Впрочем, Швейцер был, наверно, в большей степени позитивистом и верил, что «внешняя цель» тоже достижима при реализации духовного идеала.
Глава 8
С начала зимнего семестра он сел на студенческую скамью.
Конечно, это был не очень обычный студент. Он не был новичком в университете: его знали и любили здесь. Когда он явился к декану медицинского факультета профессору Фехлингу и попросил зачислить его в группу первого курса, чувствовалось, отмечает Швейцер, что профессор с большим удовлетворением проводил бы его в психиатрическую клинику факультета. Но, в конце концов, этот приват-доцент с теологического, этот доктор философии имел право распоряжаться собой как хочет. И туманным утром в конце октября, после напряженной ночной работы над книгой, тридцатилетний студент побрел на свою первую лекцию.

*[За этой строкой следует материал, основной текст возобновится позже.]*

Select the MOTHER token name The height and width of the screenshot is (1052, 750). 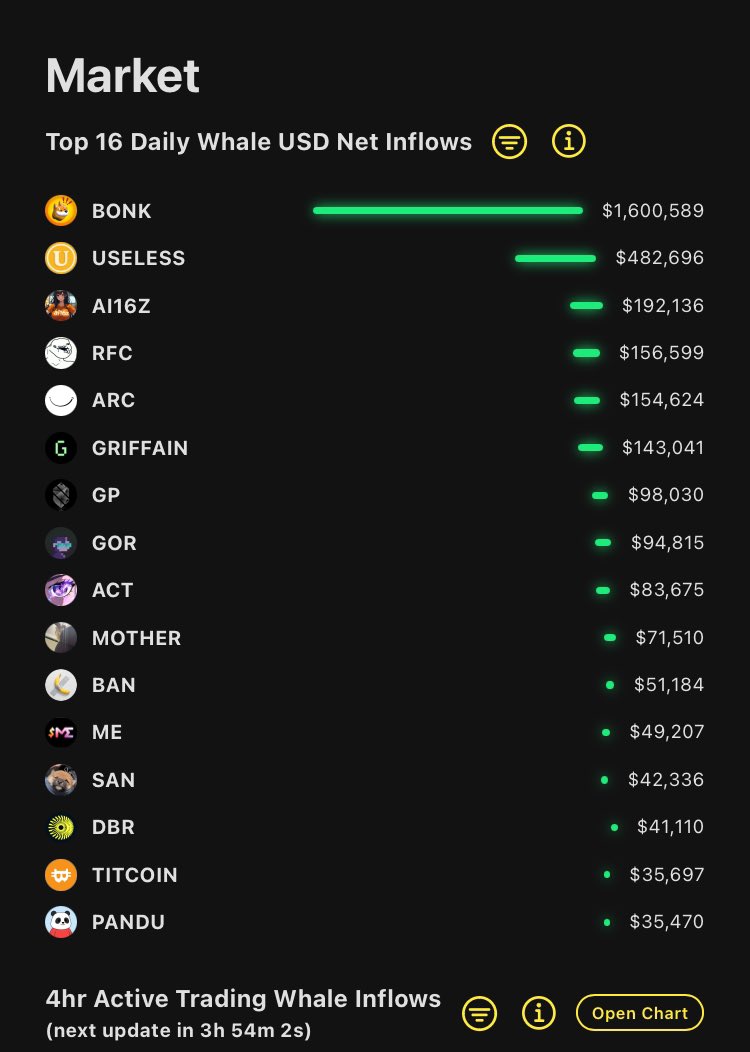136,638
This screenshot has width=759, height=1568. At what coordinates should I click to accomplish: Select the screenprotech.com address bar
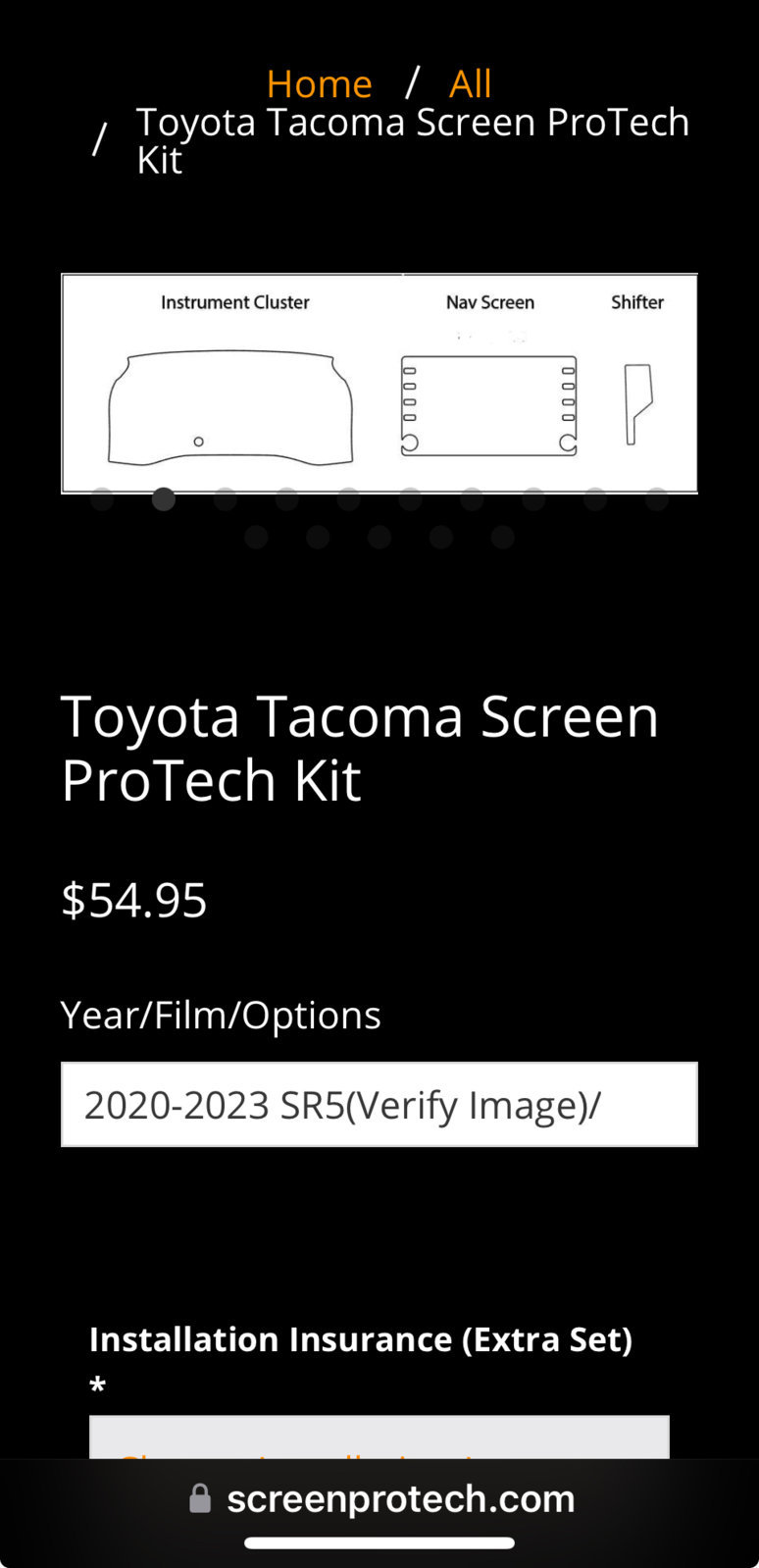click(x=380, y=1498)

До самой весны 1908 года значительная часть его времени еще уходила на завершение книги о поисках «исторического Иисуса». Только весной он сдал дела в семинарии, но это пока было единственное, от чего он отказался. Он не хотел отказываться от подготовки немецкого издания «Баха», не мог оставить неиспользованными новые материалы для научной книги или недописанной работу об органах. Гюстав Брет настаивал на том, чтобы он участвовал во всех концертах Баховского общества в Париже, и поэтому он всю зиму ездил в Париж. Спать ему теперь приходилось совсем мало, еще меньше, чем всегда.
Весной он должен был оставить свою официальную резиденцию в Коллегиуме Вильгельмитануме. Ему не жаль было обширной резиденции, но снова жаль было старого дома на набережной св. Фомы, студенческой комнатушкис окнами, выходящими во двор. Впрочем, все устроилось наилучшим образом. Фредерик Куртиус, глава лютеранских церквей Эльзаса, тоже располагал обширной резиденцией в этом доме, принадлежащем причту св. Фомы, и он предоставил в распоряжение Швейцера четыре комнатки в мансарде, под потолком со стропилами. В дождливый вторник, на масленицу, студенты перенесли пожитки своего бывшего принципала из одного подъезда в другой.

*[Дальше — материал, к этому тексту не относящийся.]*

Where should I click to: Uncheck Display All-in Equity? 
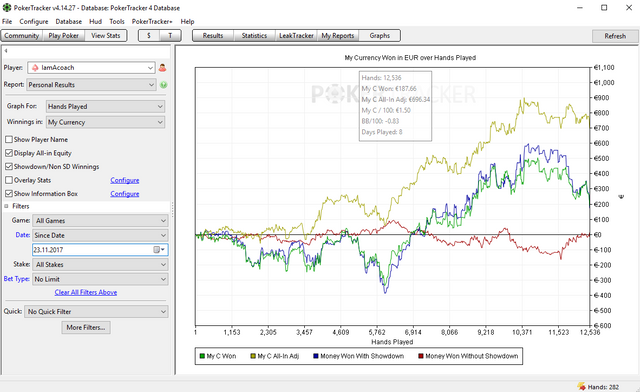click(9, 153)
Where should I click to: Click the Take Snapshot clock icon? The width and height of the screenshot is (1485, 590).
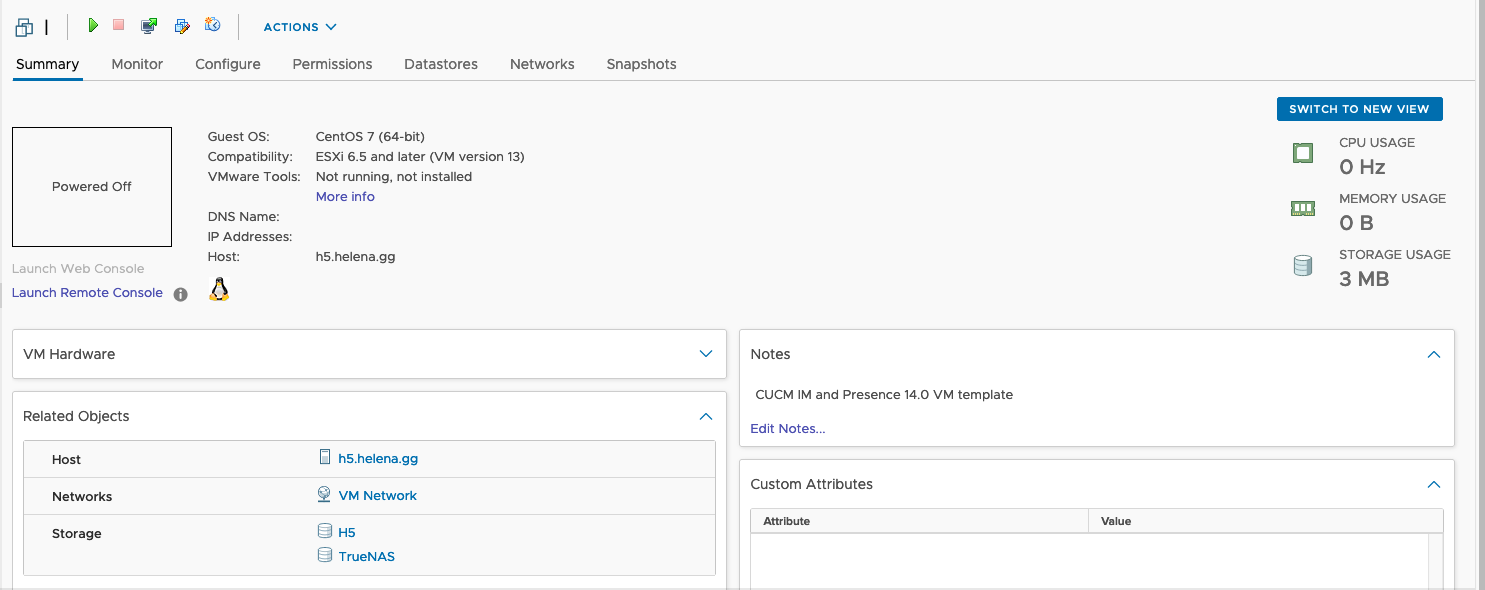[x=212, y=26]
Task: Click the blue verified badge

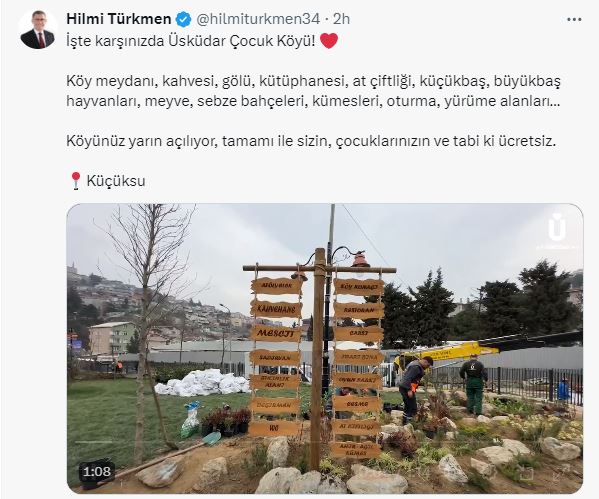Action: 183,19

Семья Куртиус стала теперь для Швейцера вторым домом. Он часто играл Баха старой графине, о которой всегда вспоминал с благодарностью, утверждая, что она помогла ему «сгладить многие углы» его характера. Старая графиня уже лишена была возможности выйти из дому, так что играть для нее было делом милосердия. Она платила ему своей дружбой, уроками житейской мудрости и рассказами о старине.
Впрочем, он нередко играл также молодежи и детям в семье Куртиус, играл Баха, Бетховена, Шуберта. Он импровизировал колыбельные для Иоланты — куклы маленькой Герды. Импровизации удавались ему блестяще; к сожалению, он никогда их не записывал.
Весной он с жаром отдался учебе. Впервые после окончания гимназии он взялся за естественные науки. Это был интересный, но довольно резкий и нелегкий переход. Ему часто вспоминалось, что его кумир, Гёте, к образу которого он прибегал так часто в трудную минуту, «тоже оставил интеллектуальные занятия и обратился к естественным наукам». Швейцера «приводил в необычайное волнение тот факт, что в ту самую пору, когда Гёте придавал завершающую форму столь многим бродившим в нем идеям, он вдруг занялся естественными науками». Продолжая в этой связи свои размышления о Гёте, Швейцер пишет, что «для всякого вида мышления полезно в какой-то момент, когда оно больше не в силах иметь дело с воображаемым, найти свой путь к реальному».